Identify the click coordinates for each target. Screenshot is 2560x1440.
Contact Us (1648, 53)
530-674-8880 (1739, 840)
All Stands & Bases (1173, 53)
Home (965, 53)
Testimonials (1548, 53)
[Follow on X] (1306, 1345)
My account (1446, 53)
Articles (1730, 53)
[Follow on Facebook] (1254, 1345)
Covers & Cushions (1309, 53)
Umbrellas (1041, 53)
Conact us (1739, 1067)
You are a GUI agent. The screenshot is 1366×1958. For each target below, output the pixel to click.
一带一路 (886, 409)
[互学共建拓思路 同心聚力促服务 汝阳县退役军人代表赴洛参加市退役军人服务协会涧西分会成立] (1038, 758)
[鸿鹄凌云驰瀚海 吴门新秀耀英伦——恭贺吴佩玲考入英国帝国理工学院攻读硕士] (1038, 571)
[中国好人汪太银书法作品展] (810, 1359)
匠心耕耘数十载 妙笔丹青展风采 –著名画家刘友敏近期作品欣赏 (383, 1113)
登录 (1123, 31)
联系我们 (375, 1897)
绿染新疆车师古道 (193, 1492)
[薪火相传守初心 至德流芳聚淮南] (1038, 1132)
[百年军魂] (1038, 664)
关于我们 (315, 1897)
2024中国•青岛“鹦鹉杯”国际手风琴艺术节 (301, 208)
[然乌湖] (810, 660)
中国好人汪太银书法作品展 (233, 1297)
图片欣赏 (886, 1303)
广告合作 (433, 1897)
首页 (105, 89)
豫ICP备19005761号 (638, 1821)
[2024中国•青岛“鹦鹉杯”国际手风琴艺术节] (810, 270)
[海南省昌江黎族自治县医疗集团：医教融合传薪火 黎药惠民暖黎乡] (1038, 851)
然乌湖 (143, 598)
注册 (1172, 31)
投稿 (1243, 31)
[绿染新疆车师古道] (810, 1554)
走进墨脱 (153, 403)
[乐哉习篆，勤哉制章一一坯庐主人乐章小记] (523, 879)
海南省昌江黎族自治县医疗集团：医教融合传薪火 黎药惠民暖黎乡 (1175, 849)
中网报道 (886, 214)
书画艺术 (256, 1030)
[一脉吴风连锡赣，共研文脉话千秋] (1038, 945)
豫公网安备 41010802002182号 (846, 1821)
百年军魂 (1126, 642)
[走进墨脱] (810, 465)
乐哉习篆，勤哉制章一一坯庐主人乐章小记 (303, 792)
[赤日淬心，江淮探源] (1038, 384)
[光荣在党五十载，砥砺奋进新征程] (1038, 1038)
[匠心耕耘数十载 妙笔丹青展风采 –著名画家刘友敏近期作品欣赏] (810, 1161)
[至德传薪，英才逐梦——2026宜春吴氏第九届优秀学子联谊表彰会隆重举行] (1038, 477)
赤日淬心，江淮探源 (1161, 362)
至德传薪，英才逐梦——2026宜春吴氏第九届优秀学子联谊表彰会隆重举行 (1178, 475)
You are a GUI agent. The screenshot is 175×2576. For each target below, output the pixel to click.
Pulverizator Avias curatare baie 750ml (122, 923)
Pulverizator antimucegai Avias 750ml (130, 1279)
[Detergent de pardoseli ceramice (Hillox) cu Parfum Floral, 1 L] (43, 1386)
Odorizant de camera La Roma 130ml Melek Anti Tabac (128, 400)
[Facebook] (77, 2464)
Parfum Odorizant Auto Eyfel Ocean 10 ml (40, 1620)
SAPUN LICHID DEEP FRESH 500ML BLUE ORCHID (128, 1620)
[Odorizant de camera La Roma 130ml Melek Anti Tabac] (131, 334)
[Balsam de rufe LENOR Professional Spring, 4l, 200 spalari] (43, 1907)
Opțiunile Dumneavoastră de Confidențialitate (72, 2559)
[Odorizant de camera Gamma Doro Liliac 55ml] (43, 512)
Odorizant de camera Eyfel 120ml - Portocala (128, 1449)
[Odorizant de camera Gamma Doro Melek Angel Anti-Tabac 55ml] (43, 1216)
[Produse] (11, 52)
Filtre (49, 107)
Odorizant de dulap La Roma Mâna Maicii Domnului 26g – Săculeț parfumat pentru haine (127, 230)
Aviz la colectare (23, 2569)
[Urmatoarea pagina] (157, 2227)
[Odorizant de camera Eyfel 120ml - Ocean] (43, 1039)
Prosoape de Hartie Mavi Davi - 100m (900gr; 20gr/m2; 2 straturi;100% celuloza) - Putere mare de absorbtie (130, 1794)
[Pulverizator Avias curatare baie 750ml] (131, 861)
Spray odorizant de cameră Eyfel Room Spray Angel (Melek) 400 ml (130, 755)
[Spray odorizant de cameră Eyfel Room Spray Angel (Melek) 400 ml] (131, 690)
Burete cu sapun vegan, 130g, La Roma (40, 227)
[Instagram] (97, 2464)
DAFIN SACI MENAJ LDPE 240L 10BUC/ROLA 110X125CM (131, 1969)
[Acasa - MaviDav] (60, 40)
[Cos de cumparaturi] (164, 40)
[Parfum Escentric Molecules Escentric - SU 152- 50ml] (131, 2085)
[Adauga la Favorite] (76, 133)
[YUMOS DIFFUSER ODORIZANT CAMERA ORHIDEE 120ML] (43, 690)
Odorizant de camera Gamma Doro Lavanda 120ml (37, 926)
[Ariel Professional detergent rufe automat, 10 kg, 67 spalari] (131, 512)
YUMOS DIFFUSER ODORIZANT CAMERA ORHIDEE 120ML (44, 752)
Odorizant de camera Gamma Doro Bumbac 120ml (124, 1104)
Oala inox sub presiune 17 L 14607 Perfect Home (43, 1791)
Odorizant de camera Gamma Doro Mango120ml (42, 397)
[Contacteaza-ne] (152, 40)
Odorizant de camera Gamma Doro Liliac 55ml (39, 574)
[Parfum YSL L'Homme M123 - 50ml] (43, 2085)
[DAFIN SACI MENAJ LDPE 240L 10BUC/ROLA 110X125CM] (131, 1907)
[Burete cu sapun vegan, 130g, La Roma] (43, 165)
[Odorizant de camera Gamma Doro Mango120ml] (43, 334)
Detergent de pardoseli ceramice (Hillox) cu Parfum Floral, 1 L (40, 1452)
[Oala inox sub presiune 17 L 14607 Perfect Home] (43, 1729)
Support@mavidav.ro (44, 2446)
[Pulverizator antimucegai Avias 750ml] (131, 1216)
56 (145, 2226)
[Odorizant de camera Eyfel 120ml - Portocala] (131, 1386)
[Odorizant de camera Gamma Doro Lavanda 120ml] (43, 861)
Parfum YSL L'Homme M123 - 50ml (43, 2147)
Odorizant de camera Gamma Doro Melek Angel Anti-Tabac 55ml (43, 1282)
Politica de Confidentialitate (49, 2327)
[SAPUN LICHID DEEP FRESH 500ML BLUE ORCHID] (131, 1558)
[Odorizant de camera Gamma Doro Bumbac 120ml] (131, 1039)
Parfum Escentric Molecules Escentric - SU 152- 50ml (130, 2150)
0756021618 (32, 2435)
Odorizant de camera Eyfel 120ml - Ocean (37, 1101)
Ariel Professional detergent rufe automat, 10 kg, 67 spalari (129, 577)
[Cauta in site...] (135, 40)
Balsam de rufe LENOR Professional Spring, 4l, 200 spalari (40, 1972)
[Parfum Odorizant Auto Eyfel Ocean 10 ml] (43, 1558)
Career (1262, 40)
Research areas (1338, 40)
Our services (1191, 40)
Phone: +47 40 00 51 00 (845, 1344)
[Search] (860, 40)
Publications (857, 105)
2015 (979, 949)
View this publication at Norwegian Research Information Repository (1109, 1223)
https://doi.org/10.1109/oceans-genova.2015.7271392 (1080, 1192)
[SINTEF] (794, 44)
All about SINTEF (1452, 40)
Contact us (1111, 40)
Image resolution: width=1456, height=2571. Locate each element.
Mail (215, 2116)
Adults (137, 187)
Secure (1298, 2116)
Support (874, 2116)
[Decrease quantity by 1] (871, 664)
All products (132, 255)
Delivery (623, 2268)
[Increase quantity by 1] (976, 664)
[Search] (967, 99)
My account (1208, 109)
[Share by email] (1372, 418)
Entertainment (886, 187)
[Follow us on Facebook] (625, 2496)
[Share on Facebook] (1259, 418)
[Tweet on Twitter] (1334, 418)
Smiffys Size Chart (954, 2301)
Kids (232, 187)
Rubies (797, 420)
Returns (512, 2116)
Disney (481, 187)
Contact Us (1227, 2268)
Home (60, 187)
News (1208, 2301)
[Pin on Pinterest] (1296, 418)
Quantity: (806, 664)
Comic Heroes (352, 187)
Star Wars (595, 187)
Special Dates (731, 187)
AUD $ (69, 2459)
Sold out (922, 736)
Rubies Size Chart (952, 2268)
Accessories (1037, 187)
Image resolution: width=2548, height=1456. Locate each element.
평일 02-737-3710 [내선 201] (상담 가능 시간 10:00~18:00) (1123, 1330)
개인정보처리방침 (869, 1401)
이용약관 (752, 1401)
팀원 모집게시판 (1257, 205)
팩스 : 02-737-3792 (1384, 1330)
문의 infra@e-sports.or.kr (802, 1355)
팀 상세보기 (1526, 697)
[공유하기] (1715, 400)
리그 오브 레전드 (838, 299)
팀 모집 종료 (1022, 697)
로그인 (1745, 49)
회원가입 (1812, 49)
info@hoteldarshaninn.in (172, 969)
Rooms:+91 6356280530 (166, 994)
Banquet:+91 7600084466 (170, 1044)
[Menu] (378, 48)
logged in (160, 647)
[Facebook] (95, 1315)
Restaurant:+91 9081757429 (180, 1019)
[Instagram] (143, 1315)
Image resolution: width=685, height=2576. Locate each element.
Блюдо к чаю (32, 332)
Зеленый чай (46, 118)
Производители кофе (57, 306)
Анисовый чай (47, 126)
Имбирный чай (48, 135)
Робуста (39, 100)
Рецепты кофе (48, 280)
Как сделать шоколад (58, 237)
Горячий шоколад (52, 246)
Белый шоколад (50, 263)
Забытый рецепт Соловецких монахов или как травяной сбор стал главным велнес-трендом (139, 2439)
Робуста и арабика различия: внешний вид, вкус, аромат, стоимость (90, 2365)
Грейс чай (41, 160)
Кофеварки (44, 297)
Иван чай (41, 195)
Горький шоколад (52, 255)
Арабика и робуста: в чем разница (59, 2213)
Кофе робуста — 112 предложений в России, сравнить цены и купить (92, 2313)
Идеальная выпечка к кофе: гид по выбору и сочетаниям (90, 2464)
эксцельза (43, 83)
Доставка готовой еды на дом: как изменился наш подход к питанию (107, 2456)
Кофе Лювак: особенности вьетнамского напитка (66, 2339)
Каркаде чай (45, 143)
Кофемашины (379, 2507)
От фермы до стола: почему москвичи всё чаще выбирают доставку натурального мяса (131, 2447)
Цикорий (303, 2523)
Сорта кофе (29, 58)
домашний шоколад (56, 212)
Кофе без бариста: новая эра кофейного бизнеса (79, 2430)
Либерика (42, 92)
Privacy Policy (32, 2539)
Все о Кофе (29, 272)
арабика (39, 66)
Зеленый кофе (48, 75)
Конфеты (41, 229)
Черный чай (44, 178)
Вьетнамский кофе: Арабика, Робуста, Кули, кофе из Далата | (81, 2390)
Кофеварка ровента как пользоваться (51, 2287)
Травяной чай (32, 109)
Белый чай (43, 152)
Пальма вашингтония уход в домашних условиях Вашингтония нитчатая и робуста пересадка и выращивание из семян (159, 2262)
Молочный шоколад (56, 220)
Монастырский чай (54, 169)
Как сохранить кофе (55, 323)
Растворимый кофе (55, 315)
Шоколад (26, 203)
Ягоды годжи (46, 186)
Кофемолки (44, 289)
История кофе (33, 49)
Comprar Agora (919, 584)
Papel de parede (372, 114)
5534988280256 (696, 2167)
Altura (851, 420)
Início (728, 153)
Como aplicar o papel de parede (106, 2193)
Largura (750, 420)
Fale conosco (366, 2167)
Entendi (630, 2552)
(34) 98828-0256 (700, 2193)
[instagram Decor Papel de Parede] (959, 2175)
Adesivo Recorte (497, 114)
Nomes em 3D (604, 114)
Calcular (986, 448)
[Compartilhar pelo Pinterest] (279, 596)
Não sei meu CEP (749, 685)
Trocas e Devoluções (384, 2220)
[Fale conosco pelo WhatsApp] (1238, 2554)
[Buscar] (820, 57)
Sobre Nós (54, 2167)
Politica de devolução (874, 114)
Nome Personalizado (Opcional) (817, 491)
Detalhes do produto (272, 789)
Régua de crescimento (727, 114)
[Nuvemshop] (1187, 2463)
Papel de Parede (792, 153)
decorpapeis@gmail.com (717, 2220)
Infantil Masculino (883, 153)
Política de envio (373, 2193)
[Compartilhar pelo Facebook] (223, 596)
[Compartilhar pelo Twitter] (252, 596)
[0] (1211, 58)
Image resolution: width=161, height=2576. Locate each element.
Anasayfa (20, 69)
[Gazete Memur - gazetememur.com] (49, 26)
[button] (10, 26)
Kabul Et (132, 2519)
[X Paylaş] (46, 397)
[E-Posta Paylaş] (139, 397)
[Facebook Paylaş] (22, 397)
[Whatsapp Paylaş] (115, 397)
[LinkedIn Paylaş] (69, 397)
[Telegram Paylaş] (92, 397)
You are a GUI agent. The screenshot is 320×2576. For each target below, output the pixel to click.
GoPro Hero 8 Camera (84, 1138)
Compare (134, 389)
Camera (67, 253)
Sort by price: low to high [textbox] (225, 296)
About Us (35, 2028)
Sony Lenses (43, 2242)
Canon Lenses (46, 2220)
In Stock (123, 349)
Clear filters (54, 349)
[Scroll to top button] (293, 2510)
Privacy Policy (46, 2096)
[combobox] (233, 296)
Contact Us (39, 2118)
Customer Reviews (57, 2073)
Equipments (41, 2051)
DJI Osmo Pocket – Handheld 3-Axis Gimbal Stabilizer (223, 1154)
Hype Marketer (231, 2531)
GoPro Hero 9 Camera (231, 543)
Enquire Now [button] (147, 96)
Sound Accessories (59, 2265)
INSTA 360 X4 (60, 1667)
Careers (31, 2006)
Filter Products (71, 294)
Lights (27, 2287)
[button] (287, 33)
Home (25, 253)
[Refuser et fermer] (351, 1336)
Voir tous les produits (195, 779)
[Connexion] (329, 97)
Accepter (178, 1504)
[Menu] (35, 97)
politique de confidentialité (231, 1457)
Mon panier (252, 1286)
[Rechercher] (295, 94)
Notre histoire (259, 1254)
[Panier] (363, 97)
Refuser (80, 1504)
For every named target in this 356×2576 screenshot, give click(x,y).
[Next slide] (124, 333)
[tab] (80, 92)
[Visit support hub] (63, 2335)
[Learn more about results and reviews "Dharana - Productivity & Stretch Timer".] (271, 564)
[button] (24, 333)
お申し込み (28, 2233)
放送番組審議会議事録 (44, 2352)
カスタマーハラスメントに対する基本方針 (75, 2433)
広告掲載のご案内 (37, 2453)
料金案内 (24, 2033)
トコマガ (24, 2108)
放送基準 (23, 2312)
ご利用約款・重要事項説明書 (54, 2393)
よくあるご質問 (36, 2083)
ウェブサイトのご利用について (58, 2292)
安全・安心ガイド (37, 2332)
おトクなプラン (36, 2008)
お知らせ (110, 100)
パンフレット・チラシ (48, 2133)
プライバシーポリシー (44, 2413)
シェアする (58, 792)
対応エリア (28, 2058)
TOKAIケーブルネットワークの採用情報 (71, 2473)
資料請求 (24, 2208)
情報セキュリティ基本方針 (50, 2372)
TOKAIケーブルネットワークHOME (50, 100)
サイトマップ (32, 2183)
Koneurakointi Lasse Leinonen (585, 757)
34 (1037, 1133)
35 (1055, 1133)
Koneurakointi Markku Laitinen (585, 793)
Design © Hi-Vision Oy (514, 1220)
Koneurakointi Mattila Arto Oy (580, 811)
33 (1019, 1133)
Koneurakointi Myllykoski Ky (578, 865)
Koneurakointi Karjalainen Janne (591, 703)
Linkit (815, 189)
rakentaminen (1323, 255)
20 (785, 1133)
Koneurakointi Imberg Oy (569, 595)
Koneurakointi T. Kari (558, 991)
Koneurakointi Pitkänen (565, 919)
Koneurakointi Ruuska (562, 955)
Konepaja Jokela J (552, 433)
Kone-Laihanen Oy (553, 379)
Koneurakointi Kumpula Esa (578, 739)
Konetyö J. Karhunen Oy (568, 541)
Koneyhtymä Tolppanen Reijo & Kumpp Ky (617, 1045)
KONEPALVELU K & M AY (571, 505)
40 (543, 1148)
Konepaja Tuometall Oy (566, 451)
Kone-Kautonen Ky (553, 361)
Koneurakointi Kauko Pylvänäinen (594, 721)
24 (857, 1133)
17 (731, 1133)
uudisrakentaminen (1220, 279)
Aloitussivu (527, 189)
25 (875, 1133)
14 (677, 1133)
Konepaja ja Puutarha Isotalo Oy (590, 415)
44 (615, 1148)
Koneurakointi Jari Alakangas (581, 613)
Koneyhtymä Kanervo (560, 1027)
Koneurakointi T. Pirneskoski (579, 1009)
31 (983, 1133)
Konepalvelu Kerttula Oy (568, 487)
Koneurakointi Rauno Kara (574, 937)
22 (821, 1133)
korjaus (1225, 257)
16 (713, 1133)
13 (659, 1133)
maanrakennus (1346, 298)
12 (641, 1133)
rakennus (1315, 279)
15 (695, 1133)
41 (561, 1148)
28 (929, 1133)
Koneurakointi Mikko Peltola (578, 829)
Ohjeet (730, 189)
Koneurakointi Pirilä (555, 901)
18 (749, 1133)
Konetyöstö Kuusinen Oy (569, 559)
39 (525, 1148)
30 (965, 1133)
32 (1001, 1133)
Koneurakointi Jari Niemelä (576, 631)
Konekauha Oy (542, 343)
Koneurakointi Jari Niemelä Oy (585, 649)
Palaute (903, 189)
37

────────

What to do: Look back at the entries above. Retype the line with "История кофе (33, 49)", the line with "Adesivo Recorte (497, 114)", and all lines in between.

Completed exercise:
История кофе (33, 49)
Comprar Agora (919, 584)
Papel de parede (372, 114)
5534988280256 (696, 2167)
Altura (851, 420)
Início (728, 153)
Como aplicar o papel de parede (106, 2193)
Largura (750, 420)
Fale conosco (366, 2167)
Entendi (630, 2552)
(34) 98828-0256 (700, 2193)
[instagram Decor Papel de Parede] (959, 2175)
Adesivo Recorte (497, 114)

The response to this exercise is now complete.